Demokrat Parti Genel Başkanı Afyonkarahisar Milletvekili Gültekin Uysal, İktidar tarafından büyükşehirlerde tanzim satışa başlanması hakkında yaptığı açıklamada sorunu 31 Mart’a kadar gemiyi yüzdürmek adına kozmetik yöntemle kapatmaya çalışmak olarak değerlendirdi.
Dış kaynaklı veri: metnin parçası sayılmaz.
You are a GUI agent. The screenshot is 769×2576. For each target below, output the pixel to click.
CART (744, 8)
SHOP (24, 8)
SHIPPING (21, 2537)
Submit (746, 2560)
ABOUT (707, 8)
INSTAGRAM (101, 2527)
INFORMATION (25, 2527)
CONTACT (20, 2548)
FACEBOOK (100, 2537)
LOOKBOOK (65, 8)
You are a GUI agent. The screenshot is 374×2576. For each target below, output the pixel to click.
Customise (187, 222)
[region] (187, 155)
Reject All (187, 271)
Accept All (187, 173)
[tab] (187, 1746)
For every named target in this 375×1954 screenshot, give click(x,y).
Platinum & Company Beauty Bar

Genel Başkan Uysal yaptığı yazılı açıklamada şunları ifade etti:
“Bir anlamda Kamulaştırma yapıldı”
“Cumhuriyet dönemlerinde yapılan PETKİM, TÜPRAŞ, SEKA, Erdemir, Türk Telekom, Sümerbank, Tekel, Şeker fabrikaları gibi varlıkları özelleştirme yoluyla haraç mezat satarak 73 milyar dolarlık özelleştirme gelirini harcayan, son olarak da Adapazarı’ndaki Tank Palet Fabrikasını “Özelleştirme” kapsamına aldıktan sonra yüzde 49,9 hissesi Katar ordusuna ait bir firmaya 25 yıllığına kullanım hakkını devreden İktidar tarafından büyükşehirlerde domates, biber ve patlıcan tanzim satışı yapılmaya başlandı, yani bir anlamda “Kamulaştırma” yapıldı.
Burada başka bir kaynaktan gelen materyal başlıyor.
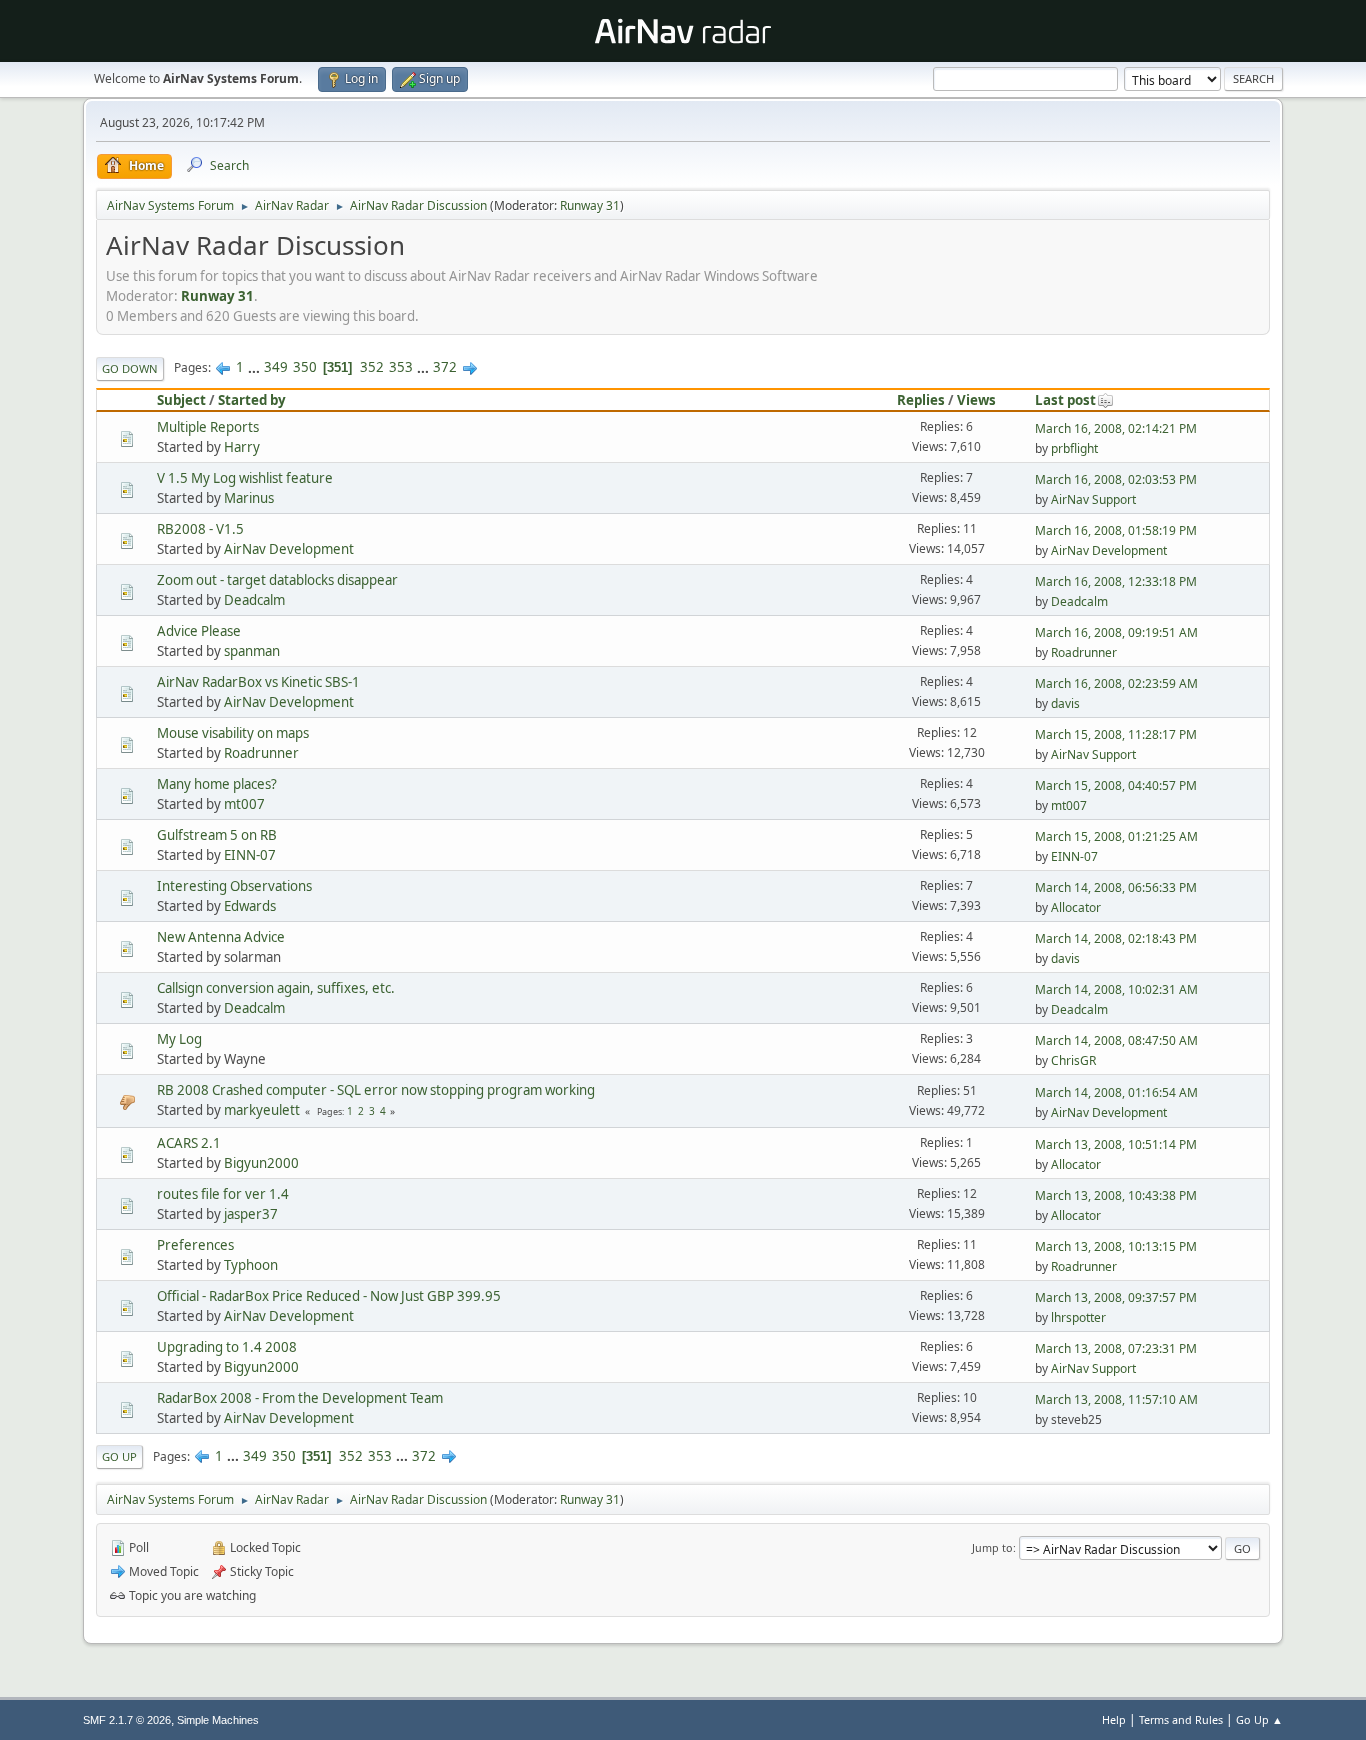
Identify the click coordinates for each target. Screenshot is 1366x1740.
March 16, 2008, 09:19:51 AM (1116, 632)
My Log (179, 1039)
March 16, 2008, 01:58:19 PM (1116, 530)
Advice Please (199, 631)
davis (1065, 703)
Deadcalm (254, 600)
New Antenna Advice (221, 937)
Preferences (195, 1245)
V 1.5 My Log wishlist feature (245, 478)
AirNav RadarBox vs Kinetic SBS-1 (258, 682)
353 (401, 367)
“Anlaşılan dün açılan manavlar önümüzdeki günlerde bakkala dönüşecek!”
İstanbul ve Ankara’da kurulan tanzim satış noktalarında sadece 7 cins olan sebzeye ilgi yoğundu. Yapılan açıklamalarda ise, önce meyve sonra da mercimek, nohut ve fasulyenin satışına başlanacağı, hatta temizlik malzemelerinin satılacağı ifade edildi. Anlaşılan dün açılan manavlar önümüzdeki günlerde bakkala dönüşecek!
Tanzim noktalarında fiyatlar marketlere göre yüzde 40 civarında daha ucuz olurken, çoğu ürün için kişi başına 2 kilogram kota konuldu. Yani uzun yıllar sonra yeniden ülkemizde karne sistemine dönüldü. Bu noktada haklı olarak “piyasa ekonomisinden kumanda ekonomisine mi dönüyoruz?” sorusu tartışılmaya başlandı.
“Uzun yıllar sonra yeniden ülkemizde karne sistemine dönüldü”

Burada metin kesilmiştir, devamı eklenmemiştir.